E)Bölge Adliye Mahkemesi Gerekçesi ve Kararı:
Bölge Adliye Mahkemesince, “... Yasa hükmüne göre borçlanılan süreler ibraz edilen ispatlayıcı belgelerde (yurtdışı hizmet cetveli vb.) kayıtlı bulunan son tarihten geriye doğru olmak üzere belirlenmesine ilişkin Yasa hükmü, anılan Yönetmelik hükmü ile sigortalı lehine yumuşatılmış ve sigortalı tarafından borçlanmak istenilen süre belirtilmişse belirtilen süre, belirtilmemiş ise ispatlayıcı belgelerde (yurtdışı hizmet cetveli vb.) kayıtlı bulunan son tarihten geriye doğru olmak üzere belirlenmesi esası getirilmiştir.Bilindiği üzere borçlanma talebi ancak borçlanma bedelinin ödenmesi ile kesinleşmekte olup, borçlanma talebinin yapıldığı tarih ile ödeme tarihi arasında borçlanma talebinde değişiklik yapmak, 3 aylık yasal ödeme süresini geçirmemek şartıyla her zaman mümkündür. Borçlanma bedeli ödendikten sonra ise ancak, 3201 sayılı yasanın 4/II. fıkrası gereğince borçlanmadan vazgeçmek sureti ile mümkündür.Öte yandan sigortalının yurt dışında geçen ve borçlanmaya tabi sürelerin bir kısmını borçlanması halinde borçlanılan sürelerin hangi tarihler arasına mal edileceği yönünde yasal bir hüküm bulunmadığı gibi, yaşlılık aylığı tutarının sigortalının borçlanmasının mal edildiği döneme göre farklılık arz etmesi karşısında, Kurumun sigortalıyı bu yönde bilgilendirme yükümlülüğü olduğu, bu yükümlülüğünü yerine getirmeyerek sigortalının zarara uğramasına sebep olduğu da ortadadır.

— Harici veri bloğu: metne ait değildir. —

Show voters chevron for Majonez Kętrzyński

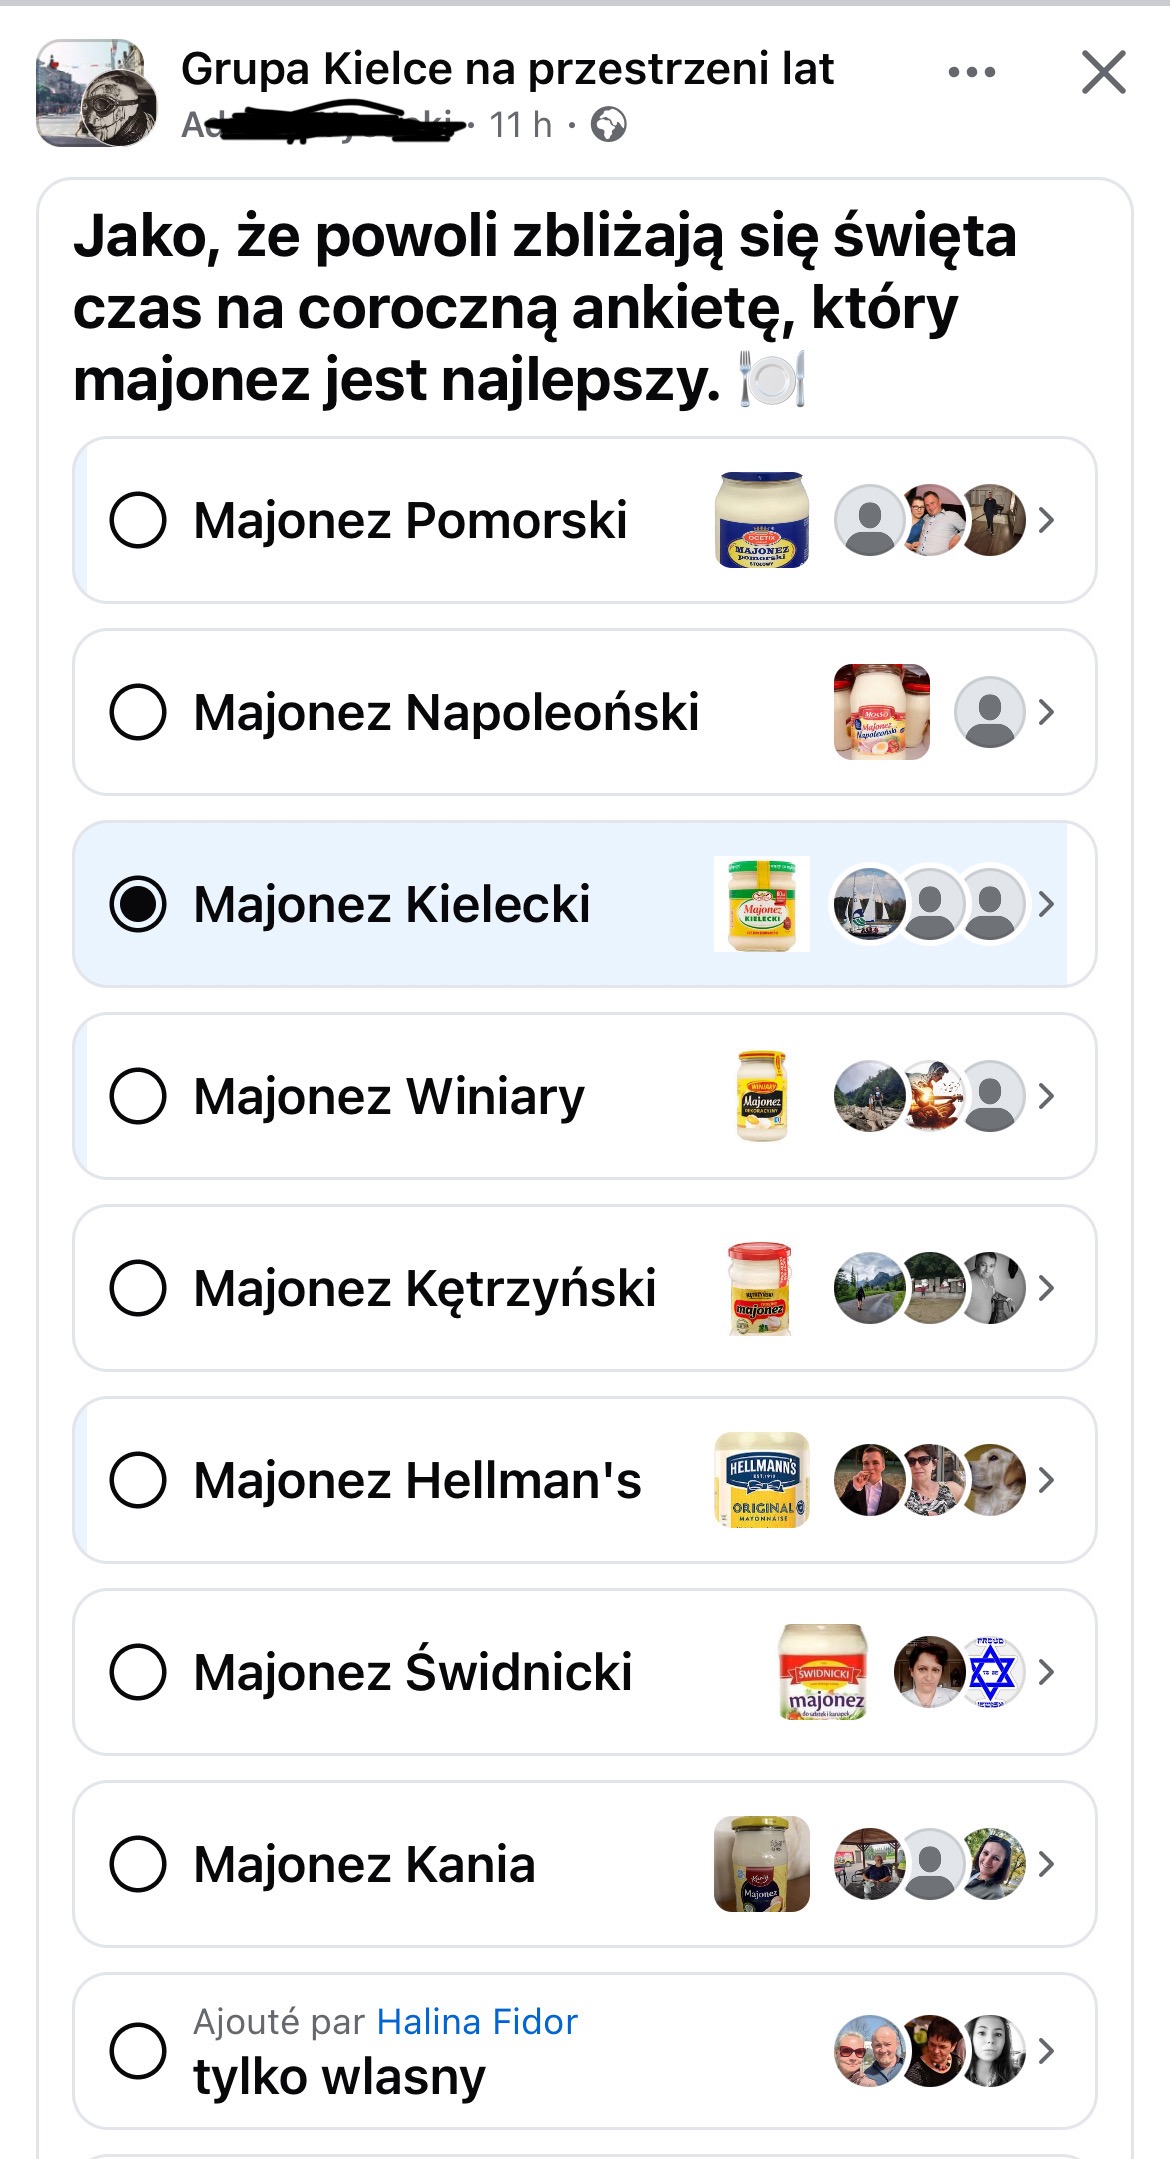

Yukarıda yapılan açıklamalar ve yasal düzenlemelere göre dosya değerlendirildiğinde, davacının her iki borçlanma talebinde bulunurken borçlanmak istediği süreleri açıkça gösterdiği, borçlanma bedelini yatırdıktan sonra aylık bağlanmadan önce yeniden talebini açıkça yinelediği, aylık bağlandıktan sonra itirazlarını sürdürdüğü anlaşıldığından davacının borçlanma talep dilekçesindeki talebi dikkate alınarak borçlanma aralığının Türk vatandaşlığında geçen sürelere yerleştirilmesi gerekmektedir. ” gerekçesiyle;
“1-Davacı vekilinin istinaf başvurusunun Hukuk Muhakemeleri Kanununun 353/1-b.3 maddesi gereğince KABULÜNE,
... 41. İş Mahkemesinin 2016/1257 E., 2017/198 K. sayılı kararının KALDIRILMASINA,
2-Davanın KISMEN KABULÜ ile;
a)Davacının 30/06/2014 ve 24/01/2015 tarihli borçlanma taleplerine göre borçlanarak prim ödediği 3169 günün 01/12/1987-19/09/1996 arasına, 2057 günün 14/01/1998-29/09/2003 arasına mal edilmesi gerektiğinin TESPİTİNE, fazla istemin REDDİNE,” şeklinde karar verilmiştir.
F)Temyiz:
Davalı Kurum vekili özetle, davacıya borçlanabileceği sürelerin bildirildiği, davacının ihtirazi kayıtsız borçlanmayı ödediği, vatandaş olmadığı sürenin dışlandığı, kurumca alınan ilk belgede Bakanlar Kurulu karar tarihi 09.10.1995 olarak belirtildiğinden borçlanma bu tarihe göre hesaplanmış olup 09.10.1995- 19.09.1996 süresinin de borçlandırılmadığı ve resen nazar alınacak gerekçelerle kararın bozulmasını talep etmiştir.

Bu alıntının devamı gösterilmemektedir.